The World’s Most Murderous People

Latin American governments and institutions need to take action to end the region’s peaceful coexistence with violent crime.

Link Copied
By Moisés Naím
Published on Dec 20, 2012

Source: El País

It’s always the same. Somewhere in the United States a heavily armed, mentally disturbed male, kills a group of innocents. Twenty children and seven adults most recently. National grief, commotion and indignation follow, plus furious debate on gun control. Then nothing. Until a similar tragedy happens again and the cycle repeats itself. It looks like this time it will be different and hopefully, some reforms may be adopted.

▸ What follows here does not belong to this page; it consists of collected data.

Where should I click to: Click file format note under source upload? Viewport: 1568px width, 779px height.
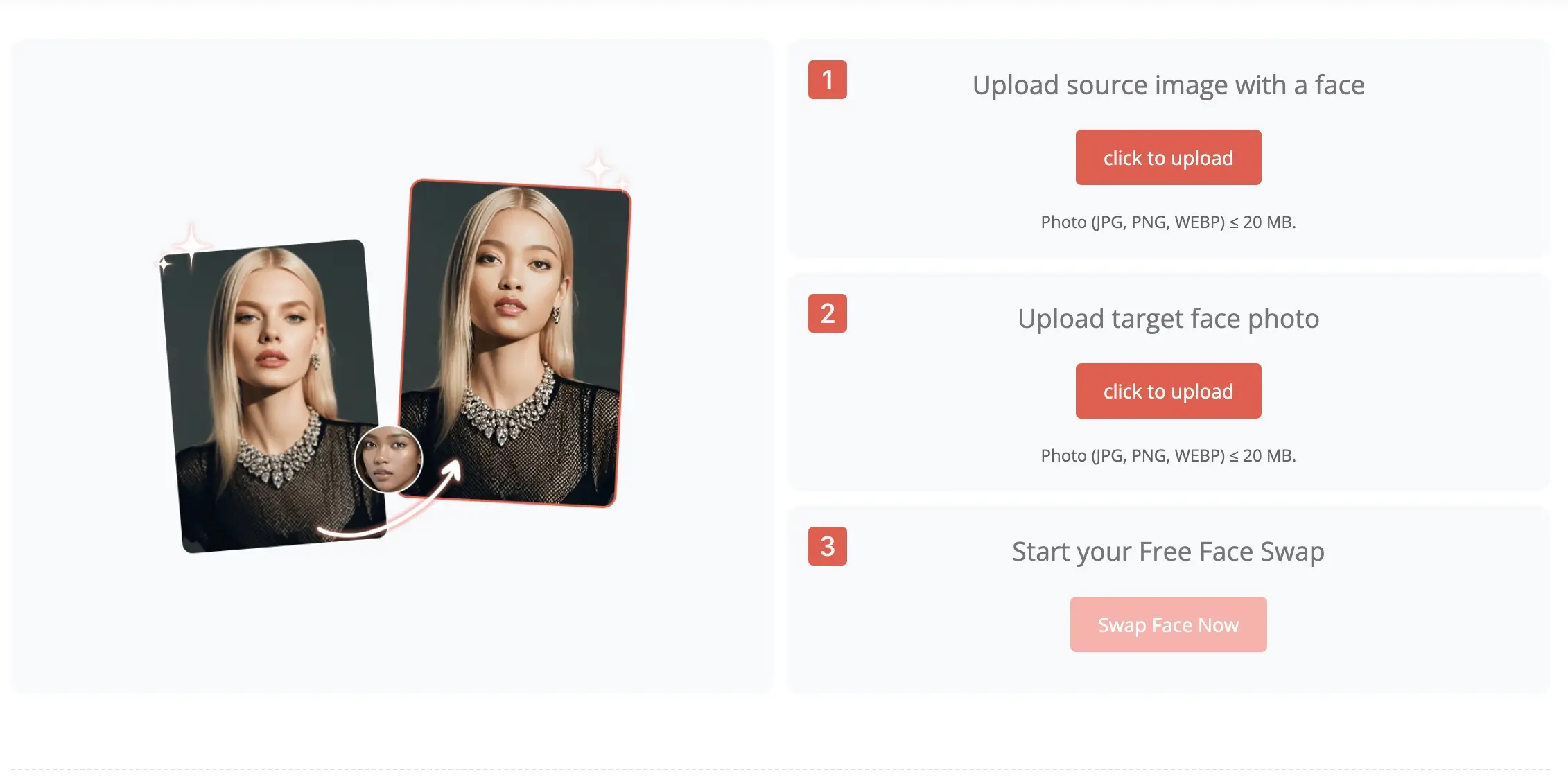point(1168,222)
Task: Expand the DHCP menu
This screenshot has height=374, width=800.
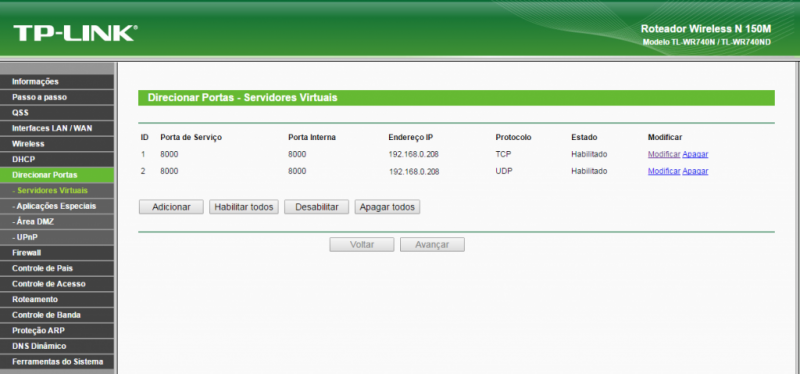Action: tap(57, 159)
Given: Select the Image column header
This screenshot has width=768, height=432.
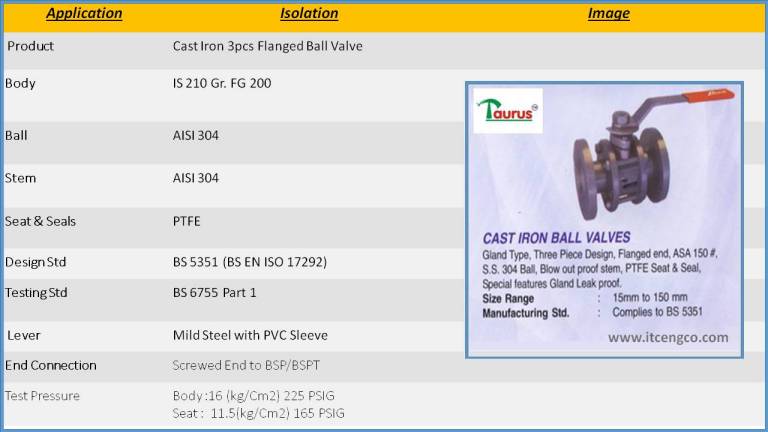Looking at the screenshot, I should (608, 14).
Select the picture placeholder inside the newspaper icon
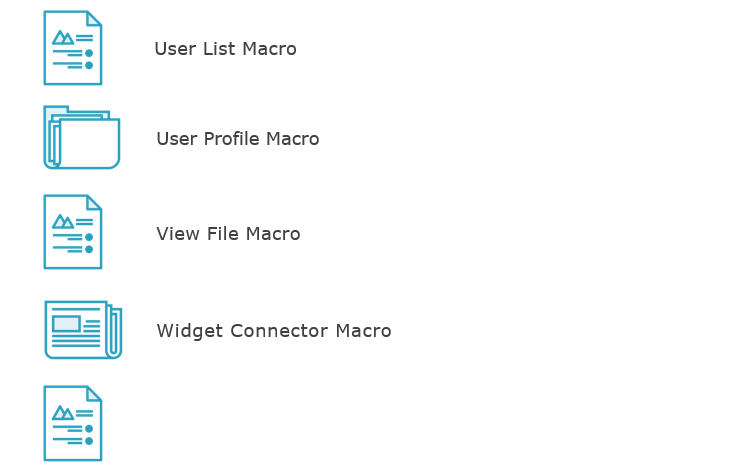Image resolution: width=749 pixels, height=473 pixels. pos(66,323)
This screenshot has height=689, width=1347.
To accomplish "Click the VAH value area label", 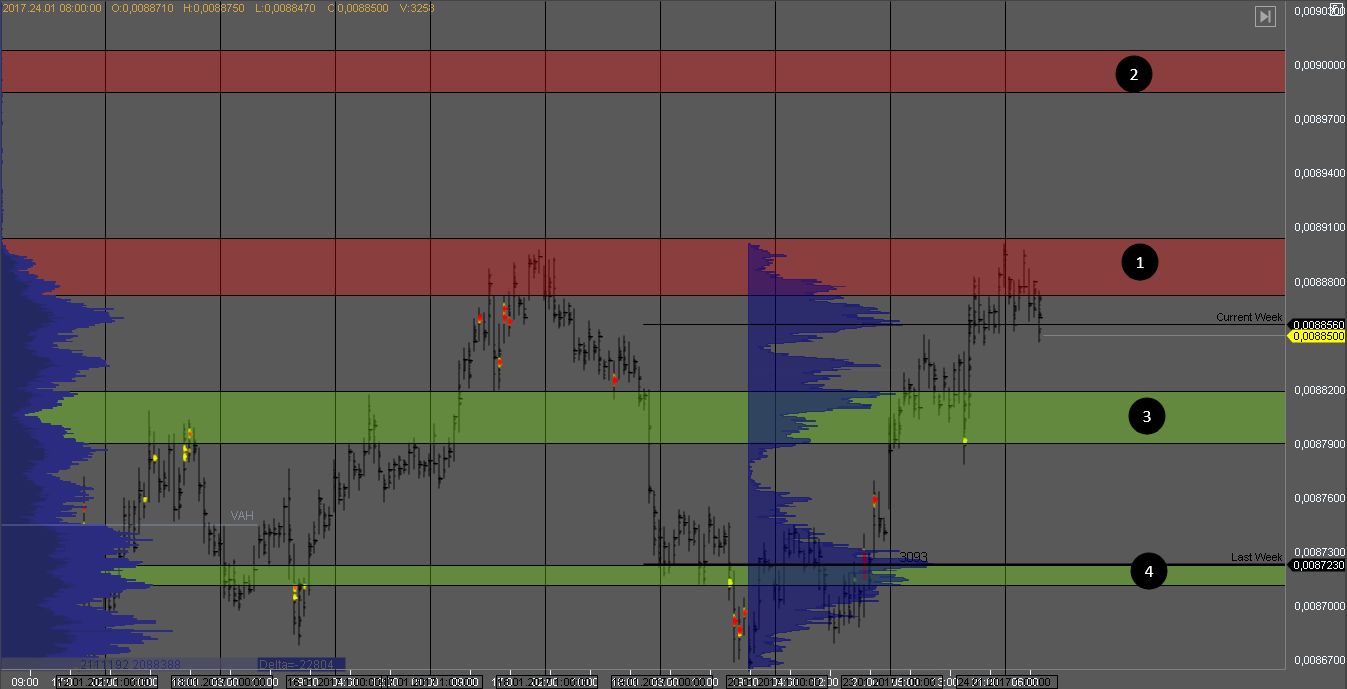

This, however, does not happen in the most murderous region of the world: Latin America. There most people seem resigned to coexisting with murder: too many groups and too many leaders have lost the ability to imagine a reality where homicide is not part of daily life. Some 42 percent of the murders in the world happen in Latin America, though only eight percent of humanity lives there. The homicide rate in the US is five times lower than Latin America’s average.

The war in Afghanistan has claimed a total 3,238 allied lives. This is about the number of murders in Brazil every month. Last month’s conflict between Palestinians and Israelis produced approximately the same number of fatalities as a “hot” weekend in Caracas. The probability of being shot dead as you walk on any street in Baghdad is lower than that of dying on any street in Guatemala. Worldwide, the murder rates have declined slightly, or not risen much. But in Latin America they are soaring. El Salvador, Guatemala and Honduras have the highest homicides rates in the world, closely followed by those of other countries in the region. In 2011 in Brazil, 112 people per day were killed; in Mexico, 71 per day.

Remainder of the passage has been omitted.